2. Resource Hierarchy Solution: Assign global IDs to all forks. When a philosopher needs both, they acquire them in ascending order of IDs. This static ordering breaks cycles in the wait-for graph, ensuring deadlock freedom (Chandy & Misra, 1983).

Both implementations involve significant commenting to clarify resource acquisition and release sequences, emphasizing the prevention of cyclic dependencies and deadlock.

N-Resource Grab Scenario (Four_a.pdf)

If each philosopher can grab any between two and all N chopsticks, the classic resource hierarchy method may falter. The main issues are:

• Deadlock: As resources are dynamically allocated arbitrarily, the possibility of cyclic wait conditions increases.

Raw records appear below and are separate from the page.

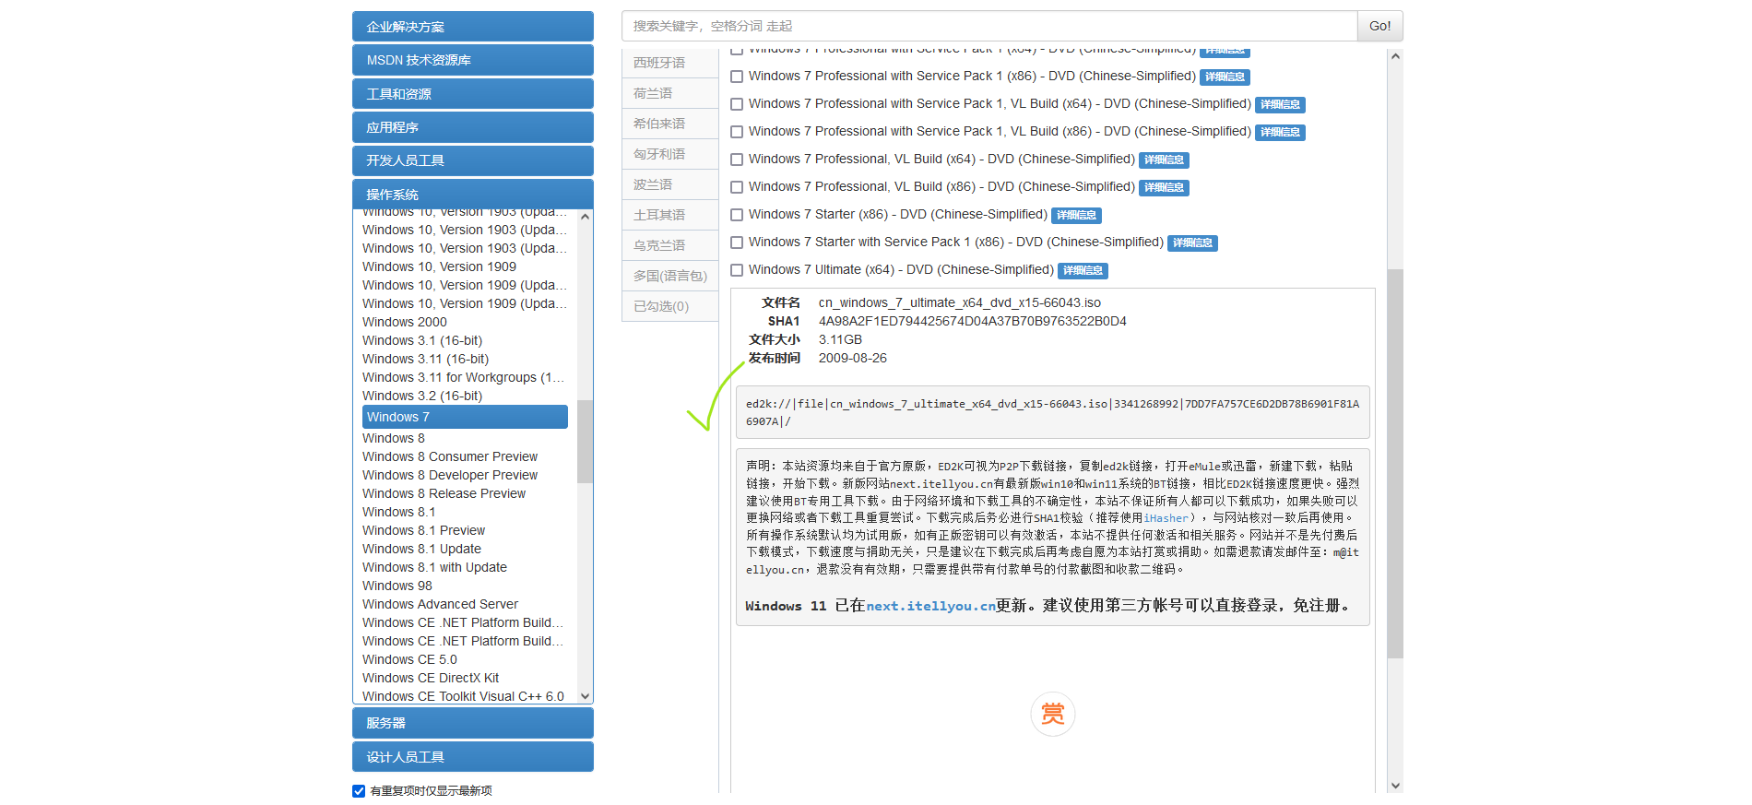
Task: Click scroll up arrow in operating systems list
Action: 585,218
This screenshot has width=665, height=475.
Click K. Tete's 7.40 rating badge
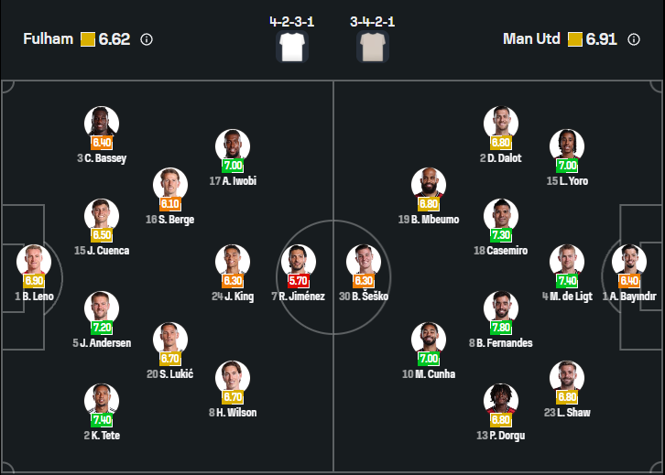pos(102,420)
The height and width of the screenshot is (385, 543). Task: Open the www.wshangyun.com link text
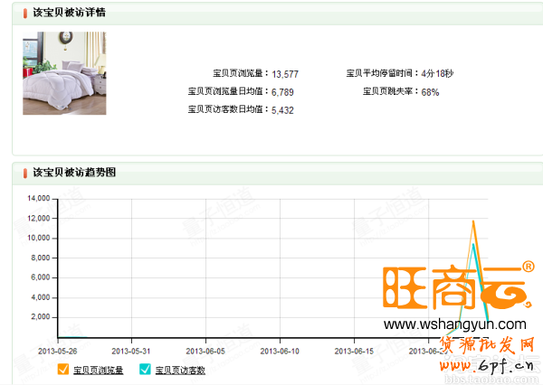point(455,324)
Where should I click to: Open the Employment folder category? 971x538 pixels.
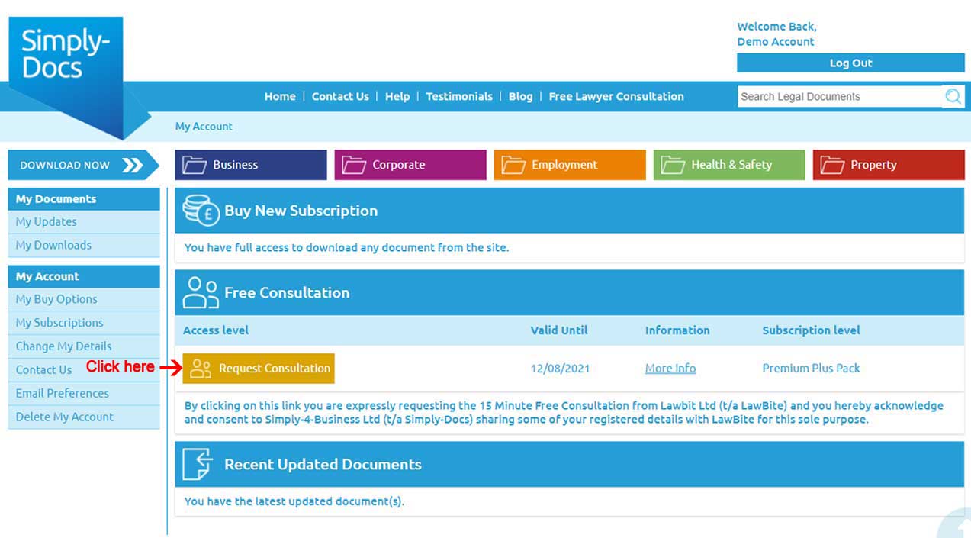click(569, 165)
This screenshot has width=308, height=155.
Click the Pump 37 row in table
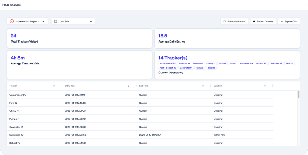click(x=137, y=119)
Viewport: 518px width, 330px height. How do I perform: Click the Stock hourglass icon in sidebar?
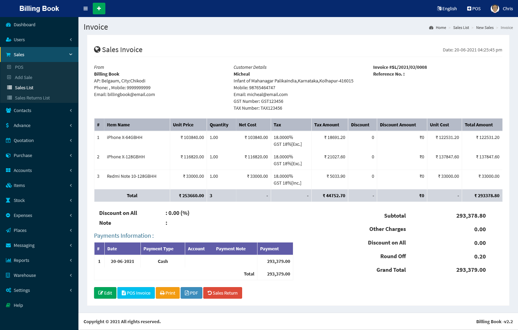(x=8, y=200)
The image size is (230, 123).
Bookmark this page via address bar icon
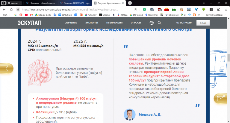pyautogui.click(x=135, y=10)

Without strict ordering, deadlock can occur.
• Livelock: A livelock can happen if multiple philosophers continually attempt to acquire resources but never make progress, especially if they release resources upon conflict without priority rules.
• Starvation: Since resource acquisition is random, some philosophers might repeatedly fail to acquire resources if others frequently get priority, leading to starvation.

Therefore, the resource hierarchy approach alone may not suffice in this dynamic context. Additional mechanisms, like token passing or priority queues, are required to effectively prevent deadlock and starvation.

Solution to Prevent Deadlock and Starvation (Five_b.c)

The implementation involves a sophisticated algorithm combining:

• Resource ordering: Assign unique global IDs to each chopstick and require acquisition in ascending order. This prevents cycles.
• Fair scheduling: Implement a token-based system where each philosopher requests a token before attempting to acquire resources. This ensures fairness over time, eliminating starvation.

The code uses mutexes and condition variables to manage resource access, with comments explaining how deadlock and starvation are prevented explicitly (Tanenbaum & Woodhull, 2015). The program ensures every philosopher eventually gets access, and no circular wait can occur due to ordered resource acquisition.

References

• Chandy, K. M., & Misra, J. (1983). Parallel Program Design: A Foundation. Addison-Wesley.
• Pai, S. T., & Ravindran, B. (2017). Ensuring fairness in concurrent systems. Journal of Systems and Software, 123, 23-32.
• Silberschatz, A., Galvin, P., & Gagne, G. (2014). Operating System Concepts (9th ed.). Wiley.
• Tanenbaum, A. S., & Woodhull, A. S. (2015). Operating Systems: Internals and Design Principles (4th ed.). Pearson.
• Chandy, K. M., & Misra, J. (1983). Parallel Program Design: A Foundation. Addison-Wesley.
• Hadzilacos, V., & Toueg, S. (1994). Fault-tolerant synchronization. Distributed Computing, 7(2), 77-101.
• Lynch, N. (1996). Distributed Algorithms. Morgan Kaufmann.
• Sipser, M. (2012). Introduction to the Theory of Computation (3rd ed.). Cengage Learning.
• Lamport, L. (1978). Time, clocks, and the ordering of events in a distributed system. Communications of the ACM, 21(7), 558-565.
• Oki, B. M., & Liskov, B. (1988). Viewstamped replication: A fault-tolerance technique. Abstracts of the ACM Symposium on Principles of Distributed Computing, 35-43.